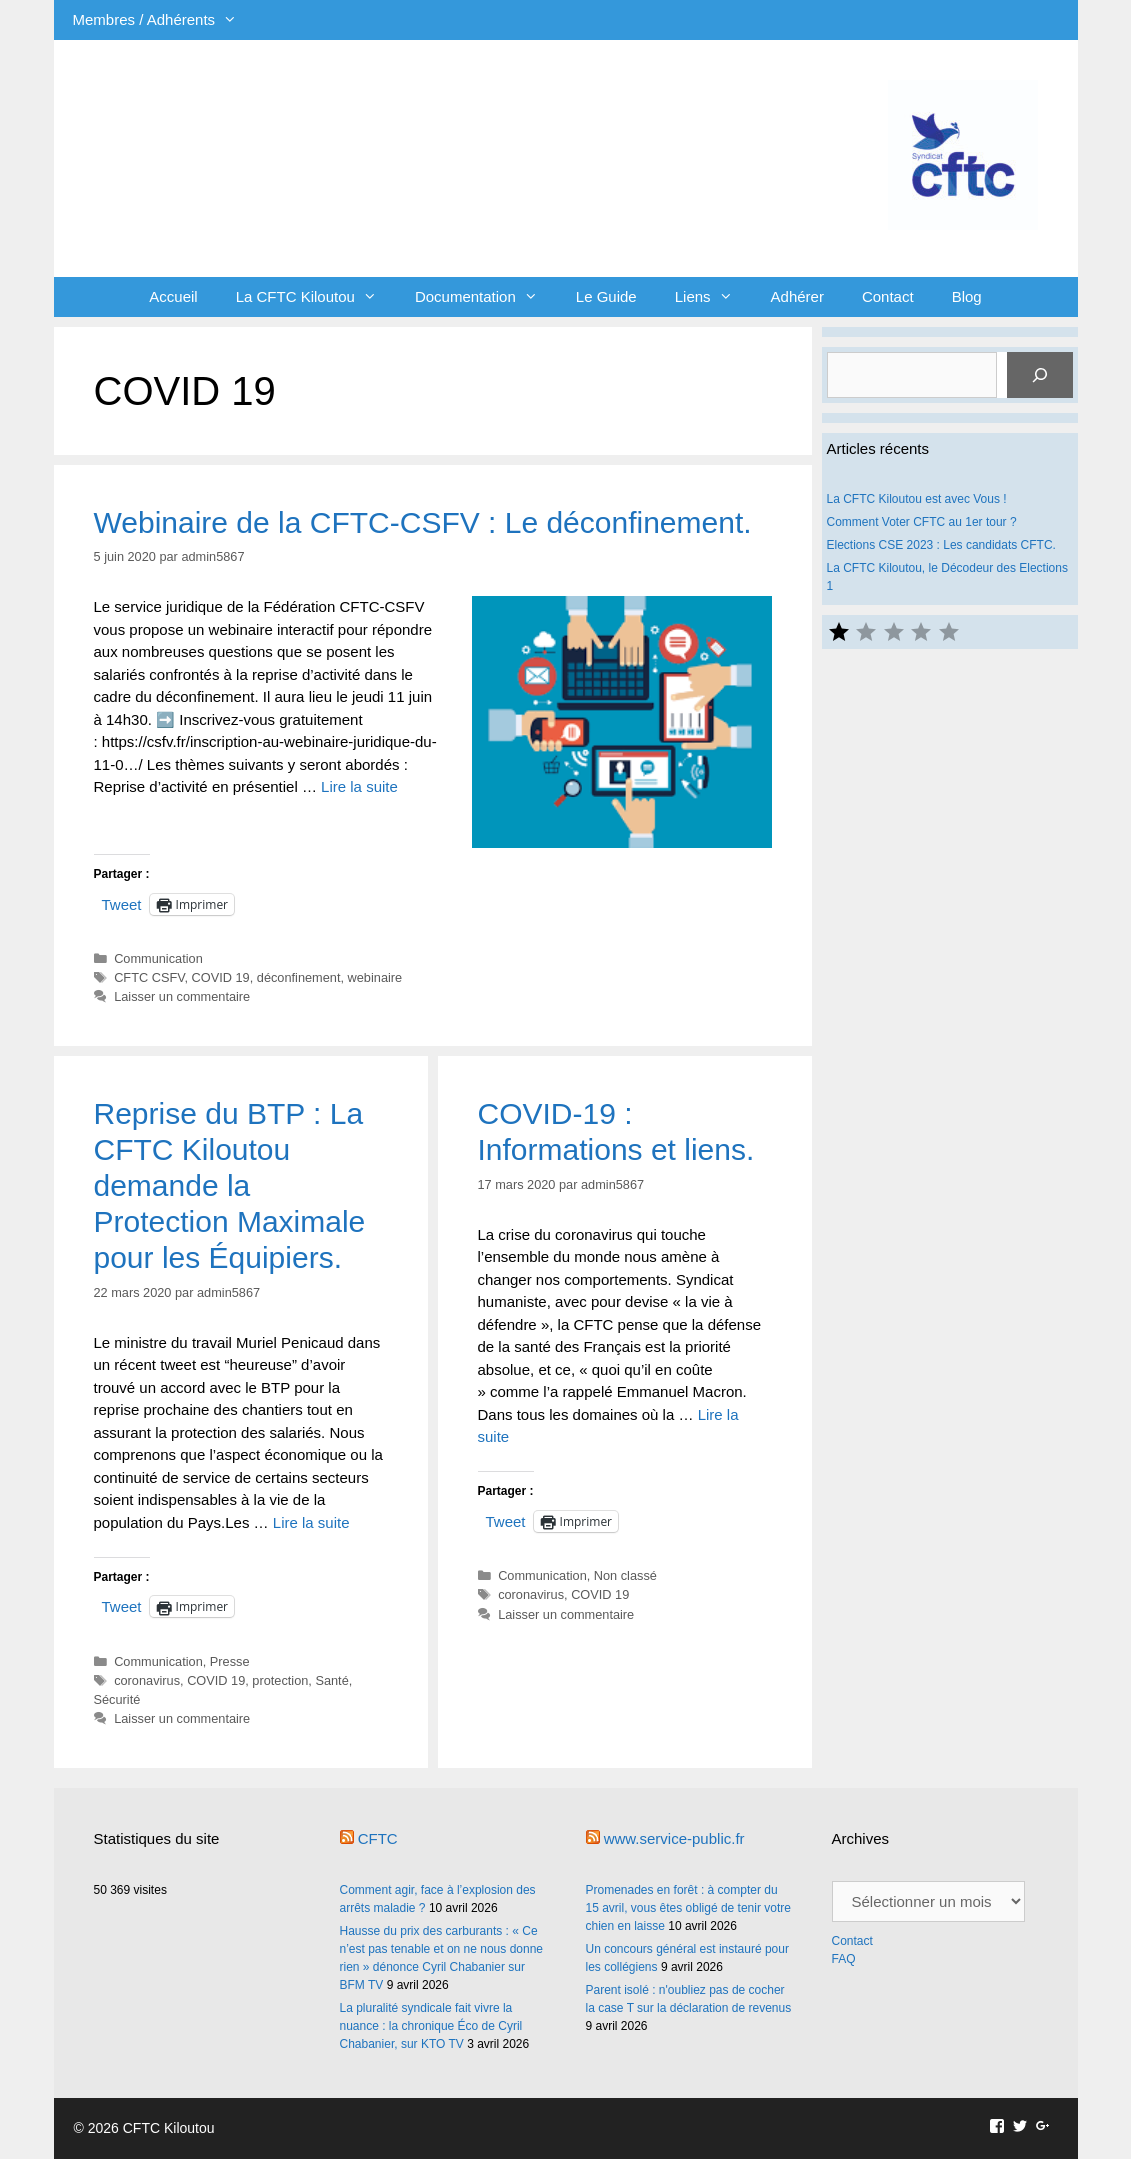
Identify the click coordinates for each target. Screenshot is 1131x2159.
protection (280, 1680)
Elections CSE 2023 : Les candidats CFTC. (941, 545)
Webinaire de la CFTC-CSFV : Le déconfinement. (423, 522)
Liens (713, 297)
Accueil (173, 296)
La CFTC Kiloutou (316, 297)
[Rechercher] (1040, 375)
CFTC (378, 1838)
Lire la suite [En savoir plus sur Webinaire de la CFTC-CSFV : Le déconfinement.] (359, 786)
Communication (158, 958)
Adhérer (797, 296)
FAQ (844, 1959)
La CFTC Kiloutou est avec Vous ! (917, 499)
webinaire (375, 977)
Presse (230, 1661)
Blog (967, 296)
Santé (331, 1680)
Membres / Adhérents (165, 20)
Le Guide (606, 296)
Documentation (486, 297)
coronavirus (147, 1680)
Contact (888, 296)
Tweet (122, 904)
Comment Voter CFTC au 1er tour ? (922, 522)
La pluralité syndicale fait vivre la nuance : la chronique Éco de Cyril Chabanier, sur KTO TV (431, 2026)
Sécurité (117, 1699)
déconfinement (299, 977)
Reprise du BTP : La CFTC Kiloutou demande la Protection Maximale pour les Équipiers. (230, 1185)
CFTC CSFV (149, 977)
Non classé (625, 1575)
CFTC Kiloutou (339, 122)
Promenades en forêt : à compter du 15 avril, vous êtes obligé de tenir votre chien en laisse (688, 1908)
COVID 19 (221, 977)
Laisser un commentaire (182, 996)
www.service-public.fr (674, 1838)
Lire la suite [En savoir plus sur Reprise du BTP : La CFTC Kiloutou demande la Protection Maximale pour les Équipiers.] (311, 1522)
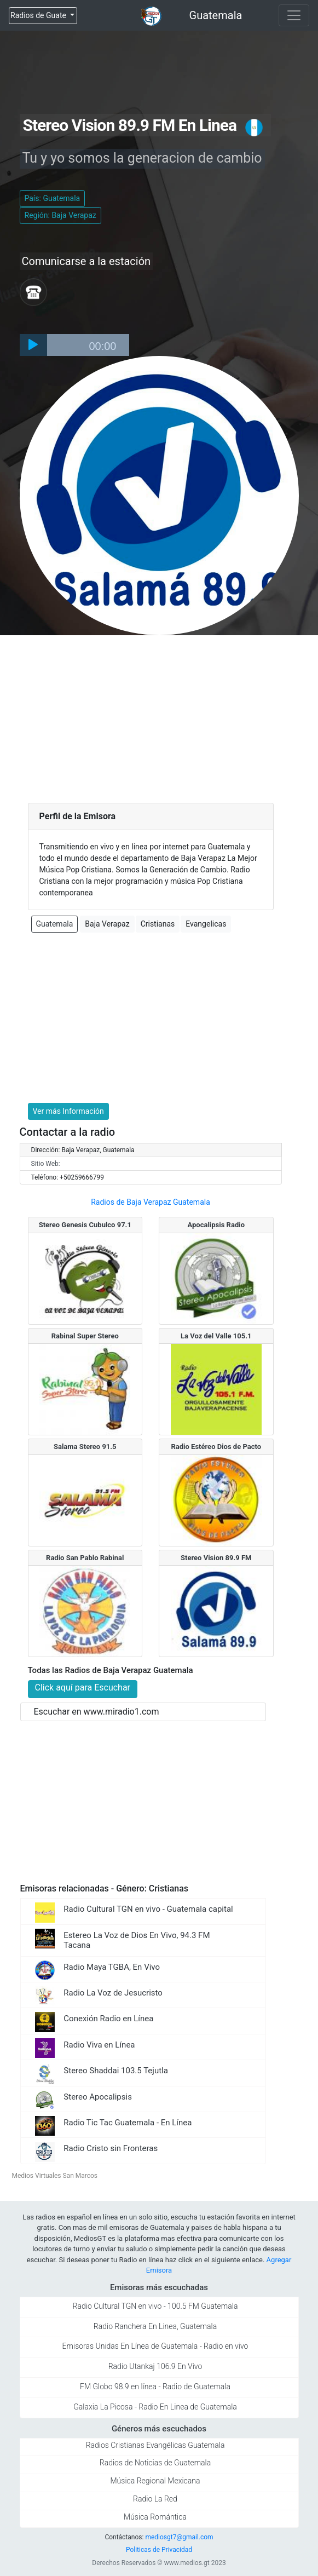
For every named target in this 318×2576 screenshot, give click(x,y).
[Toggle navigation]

────────

> What the task asks:
From the line containing "Liens (713, 297)" through the final line of the records, write out each line exactly, and include no pictures.

> Exercise result:
Liens (713, 297)
Accueil (173, 296)
La CFTC Kiloutou (316, 297)
[Rechercher] (1040, 375)
CFTC (378, 1838)
Lire la suite [En savoir plus sur Webinaire de la CFTC-CSFV : Le déconfinement.] (359, 786)
Communication (158, 958)
Adhérer (797, 296)
FAQ (844, 1959)
La CFTC Kiloutou est avec Vous ! (917, 499)
webinaire (375, 977)
Presse (230, 1661)
Blog (967, 296)
Santé (331, 1680)
Membres / Adhérents (165, 20)
Le Guide (606, 296)
Documentation (486, 297)
coronavirus (147, 1680)
Contact (888, 296)
Tweet (122, 904)
Comment Voter CFTC au 1er tour ? (922, 522)
La pluralité syndicale fait vivre la nuance : la chronique Éco de Cyril Chabanier, sur KTO TV (431, 2026)
Sécurité (117, 1699)
déconfinement (299, 977)
Reprise du BTP : La CFTC Kiloutou demande la Protection Maximale pour les Équipiers. (230, 1185)
CFTC CSFV (149, 977)
Non classé (625, 1575)
CFTC Kiloutou (339, 122)
Promenades en forêt : à compter du 15 avril, vous êtes obligé de tenir votre chien en laisse (688, 1908)
COVID 19 (221, 977)
Laisser un commentaire (182, 996)
www.service-public.fr (674, 1838)
Lire la suite [En savoir plus sur Reprise du BTP : La CFTC Kiloutou demande la Protection Maximale pour les Équipiers.] (311, 1522)
For every named target in this 318×2576 screenshot, give click(x,y).
[Toggle navigation]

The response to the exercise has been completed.